* ACTION ITEM
Each record must appear in the answer exactly as it does in the data.
· · · ·
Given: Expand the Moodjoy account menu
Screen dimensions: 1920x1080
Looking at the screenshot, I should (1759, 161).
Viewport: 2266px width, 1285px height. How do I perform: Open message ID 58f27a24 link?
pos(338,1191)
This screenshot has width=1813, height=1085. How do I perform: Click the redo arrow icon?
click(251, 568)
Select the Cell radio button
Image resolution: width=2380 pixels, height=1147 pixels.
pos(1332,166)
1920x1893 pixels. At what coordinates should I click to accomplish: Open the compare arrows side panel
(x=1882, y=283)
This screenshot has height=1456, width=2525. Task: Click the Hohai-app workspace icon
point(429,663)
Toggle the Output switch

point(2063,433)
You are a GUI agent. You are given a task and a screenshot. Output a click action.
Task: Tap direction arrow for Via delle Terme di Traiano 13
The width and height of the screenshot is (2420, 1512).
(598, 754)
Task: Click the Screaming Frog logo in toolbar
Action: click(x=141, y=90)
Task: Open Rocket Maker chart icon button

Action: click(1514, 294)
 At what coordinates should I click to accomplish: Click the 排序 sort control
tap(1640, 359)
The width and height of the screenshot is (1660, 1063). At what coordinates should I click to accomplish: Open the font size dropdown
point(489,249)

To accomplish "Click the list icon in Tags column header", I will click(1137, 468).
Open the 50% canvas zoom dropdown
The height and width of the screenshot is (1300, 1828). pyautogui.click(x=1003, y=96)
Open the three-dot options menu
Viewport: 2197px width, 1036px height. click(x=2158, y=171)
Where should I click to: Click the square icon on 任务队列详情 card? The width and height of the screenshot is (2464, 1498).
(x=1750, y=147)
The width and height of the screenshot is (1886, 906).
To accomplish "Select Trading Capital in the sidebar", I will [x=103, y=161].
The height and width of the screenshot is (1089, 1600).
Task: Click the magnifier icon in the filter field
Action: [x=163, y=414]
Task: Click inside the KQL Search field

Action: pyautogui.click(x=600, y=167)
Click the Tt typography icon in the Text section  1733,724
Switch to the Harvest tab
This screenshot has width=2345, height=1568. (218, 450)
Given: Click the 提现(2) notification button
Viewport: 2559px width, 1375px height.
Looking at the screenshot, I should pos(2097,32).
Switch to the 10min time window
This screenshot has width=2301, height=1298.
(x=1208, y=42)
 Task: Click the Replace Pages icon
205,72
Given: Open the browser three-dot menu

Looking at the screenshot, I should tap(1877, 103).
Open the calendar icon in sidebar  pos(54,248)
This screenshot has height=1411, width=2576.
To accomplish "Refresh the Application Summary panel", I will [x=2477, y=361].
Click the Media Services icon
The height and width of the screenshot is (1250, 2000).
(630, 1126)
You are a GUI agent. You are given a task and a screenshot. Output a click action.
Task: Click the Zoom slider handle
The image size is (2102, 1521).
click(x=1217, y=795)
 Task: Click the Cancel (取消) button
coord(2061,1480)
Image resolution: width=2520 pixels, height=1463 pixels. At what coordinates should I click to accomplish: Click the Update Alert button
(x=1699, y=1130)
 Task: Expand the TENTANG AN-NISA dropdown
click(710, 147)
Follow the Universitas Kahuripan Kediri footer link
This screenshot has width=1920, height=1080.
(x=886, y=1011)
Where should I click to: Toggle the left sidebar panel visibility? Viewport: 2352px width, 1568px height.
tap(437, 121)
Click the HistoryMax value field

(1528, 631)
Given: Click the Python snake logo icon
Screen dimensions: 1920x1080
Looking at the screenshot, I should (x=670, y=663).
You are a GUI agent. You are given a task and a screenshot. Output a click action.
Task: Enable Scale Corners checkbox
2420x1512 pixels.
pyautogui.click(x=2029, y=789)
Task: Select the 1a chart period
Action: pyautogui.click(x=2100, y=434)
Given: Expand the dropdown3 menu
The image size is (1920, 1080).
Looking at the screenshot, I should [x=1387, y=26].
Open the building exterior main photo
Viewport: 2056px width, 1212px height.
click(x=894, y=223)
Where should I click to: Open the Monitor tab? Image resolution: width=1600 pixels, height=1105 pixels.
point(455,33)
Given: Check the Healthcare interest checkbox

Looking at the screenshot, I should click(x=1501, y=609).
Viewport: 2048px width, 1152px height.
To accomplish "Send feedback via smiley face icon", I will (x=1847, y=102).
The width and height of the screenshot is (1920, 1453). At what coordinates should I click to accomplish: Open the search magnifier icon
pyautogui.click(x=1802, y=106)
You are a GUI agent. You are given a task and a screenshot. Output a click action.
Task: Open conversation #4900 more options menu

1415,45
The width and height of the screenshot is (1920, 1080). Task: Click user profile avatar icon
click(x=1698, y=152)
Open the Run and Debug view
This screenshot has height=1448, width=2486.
· · · ·
* TASK RESULT
Given: Expand the Moodjoy account menu
Screen dimensions: 1920x1080
Looking at the screenshot, I should (1759, 161).
Viewport: 2266px width, 1285px height. How do I perform: Open message ID 58f27a24 link?
pos(338,1191)
This screenshot has width=1813, height=1085. How do I perform: Click the redo arrow icon?
click(251, 568)
Select the Cell radio button
Image resolution: width=2380 pixels, height=1147 pixels.
pos(1332,166)
1920x1893 pixels. At what coordinates should I click to accomplish: Open the compare arrows side panel
(x=1882, y=283)
This screenshot has height=1456, width=2525. Task: Click the Hohai-app workspace icon
point(429,663)
Toggle the Output switch

point(2063,433)
You are a GUI agent. You are given a task and a screenshot. Output a click action.
Task: Tap direction arrow for Via delle Terme di Traiano 13
The width and height of the screenshot is (2420, 1512).
(598, 754)
Task: Click the Screaming Frog logo in toolbar
Action: click(x=141, y=90)
Task: Open Rocket Maker chart icon button

Action: click(1514, 294)
 At what coordinates should I click to accomplish: Click the 排序 sort control
tap(1640, 359)
The width and height of the screenshot is (1660, 1063). At what coordinates should I click to accomplish: Open the font size dropdown
point(489,249)

To accomplish "Click the list icon in Tags column header", I will click(1137, 468).
Open the 50% canvas zoom dropdown
The height and width of the screenshot is (1300, 1828). pyautogui.click(x=1003, y=96)
Open the three-dot options menu
Viewport: 2197px width, 1036px height. click(x=2158, y=171)
Where should I click to: Click the square icon on 任务队列详情 card? The width and height of the screenshot is (2464, 1498).
(x=1750, y=147)
The width and height of the screenshot is (1886, 906).
To accomplish "Select Trading Capital in the sidebar", I will [x=103, y=161].
The height and width of the screenshot is (1089, 1600).
Task: Click the magnifier icon in the filter field
Action: [x=163, y=414]
Task: Click inside the KQL Search field

Action: pyautogui.click(x=600, y=167)
Click the Tt typography icon in the Text section  1733,724
Switch to the Harvest tab
This screenshot has width=2345, height=1568. (218, 450)
Given: Click the 提现(2) notification button
Viewport: 2559px width, 1375px height.
Looking at the screenshot, I should pos(2097,32).
Switch to the 10min time window
This screenshot has width=2301, height=1298.
(x=1208, y=42)
 Task: Click the Replace Pages icon
205,72
Given: Open the browser three-dot menu

Looking at the screenshot, I should tap(1877, 103).
Open the calendar icon in sidebar  pos(54,248)
This screenshot has height=1411, width=2576.
To accomplish "Refresh the Application Summary panel", I will [x=2477, y=361].
Click the Media Services icon
The height and width of the screenshot is (1250, 2000).
(630, 1126)
You are a GUI agent. You are given a task and a screenshot. Output a click action.
Task: Click the Zoom slider handle
The image size is (2102, 1521).
click(x=1217, y=795)
 Task: Click the Cancel (取消) button
coord(2061,1480)
Image resolution: width=2520 pixels, height=1463 pixels. At what coordinates should I click to accomplish: Click the Update Alert button
(x=1699, y=1130)
 Task: Expand the TENTANG AN-NISA dropdown
click(710, 147)
Follow the Universitas Kahuripan Kediri footer link
This screenshot has width=1920, height=1080.
(x=886, y=1011)
Where should I click to: Toggle the left sidebar panel visibility? Viewport: 2352px width, 1568px height.
tap(437, 121)
Click the HistoryMax value field

(1528, 631)
Given: Click the Python snake logo icon
Screen dimensions: 1920x1080
Looking at the screenshot, I should (x=670, y=663).
You are a GUI agent. You are given a task and a screenshot. Output a click action.
Task: Enable Scale Corners checkbox
2420x1512 pixels.
pyautogui.click(x=2029, y=789)
Task: Select the 1a chart period
Action: pyautogui.click(x=2100, y=434)
Given: Expand the dropdown3 menu
The image size is (1920, 1080).
Looking at the screenshot, I should [x=1387, y=26].
Open the building exterior main photo
Viewport: 2056px width, 1212px height.
click(x=894, y=223)
Where should I click to: Open the Monitor tab? Image resolution: width=1600 pixels, height=1105 pixels.
point(455,33)
Given: Check the Healthcare interest checkbox

Looking at the screenshot, I should click(x=1501, y=609).
Viewport: 2048px width, 1152px height.
To accomplish "Send feedback via smiley face icon", I will (x=1847, y=102).
The width and height of the screenshot is (1920, 1453). At what coordinates should I click to accomplish: Open the search magnifier icon
pyautogui.click(x=1802, y=106)
You are a GUI agent. You are given a task and a screenshot. Output a click action.
Task: Open conversation #4900 more options menu

1415,45
The width and height of the screenshot is (1920, 1080). Task: Click user profile avatar icon
click(x=1698, y=152)
Open the Run and Debug view
This screenshot has height=1448, width=2486.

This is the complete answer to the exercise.